Even in a sleepy Arkansas town, the holidays can be murder.
Lily Bard is going home for the holidays. More comfortable in baggy sweats than bridesmaid's frills, Lily isn't thrilled about attending her estranged sister's wedding. She has moved to Shakespeare, Arkansas, to start a new life, cleaning houses for a living, trying to forget the violence that once nearly destroyed her. Now she's heading back to home and hearth--just in time for murder.
The town's doctor and nurse have been bludgeoned to death at the office. And Lily's detective boyfriend suddenly shows up at her parents' door. Jack Leeds is investigating an eight-year-old kidnapping and the trail leads straight to Lily's hometown.

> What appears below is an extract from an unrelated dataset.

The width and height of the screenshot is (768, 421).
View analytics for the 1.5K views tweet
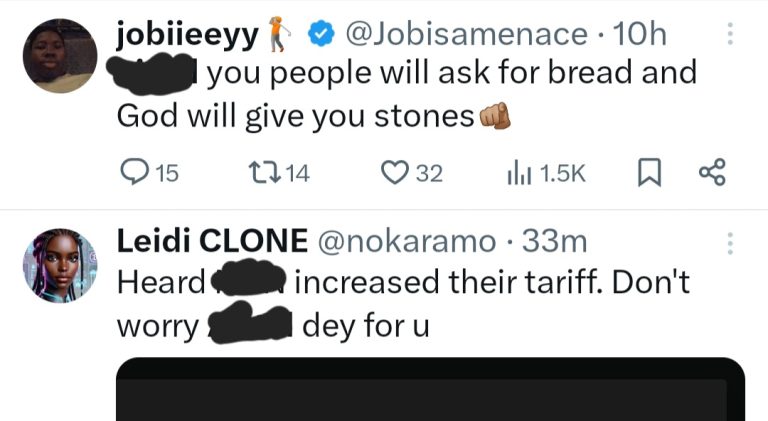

It just might have something to do with the murders...and her sister's widowed fiancé. With only three days before the wedding, Lily must work fast to clean up the messy case before her sister commits...marriage!
In this installment, we change small towns and therefore a lot of the people that Lily Bard is interacting with and it’s a good change. She returns to her home-town and her family’s home for her sister’s wedding right before Christmas. After her traumatic rape & mutilation, Lily fled the town, her family and her friends, to start a new life in Shakespeare, Arkansas. Although she doesn’t regret the change of scene, in this book she learns that she maybe left too soon, not giving anyone (including herself) time to get used to her new normal.
Like many people, Lily is reluctant to return home to face the family. She is not comfortable in her own skin yet, although she’s getting there, and doesn’t have the social skills to deal with those close to her effectively. A very typical introvert, she finds that it doesn’t have to be quite as difficult as she envisioned it—her family will meet her half-way if she makes an effort.
One thing that did improve this book was that Lily was out of her regular routine—so although she takes on some cleaning tasks (as part of her “investigation” of what’s going on in her home-town), the reader isn’t subjected to as many detailed scenes of her cleaning routine. Also, she is away from her gym, so ditto with the karate/strength training that permeates the first two books.
I think this could be a good series for people who care too much about the opinions of others, particularly those not close to them. Lily seems to be far too worried about what the community thinks of her and not worried enough about what she thinks of herself. Lily, if they aren’t paying your bills, their opinions don’t matter!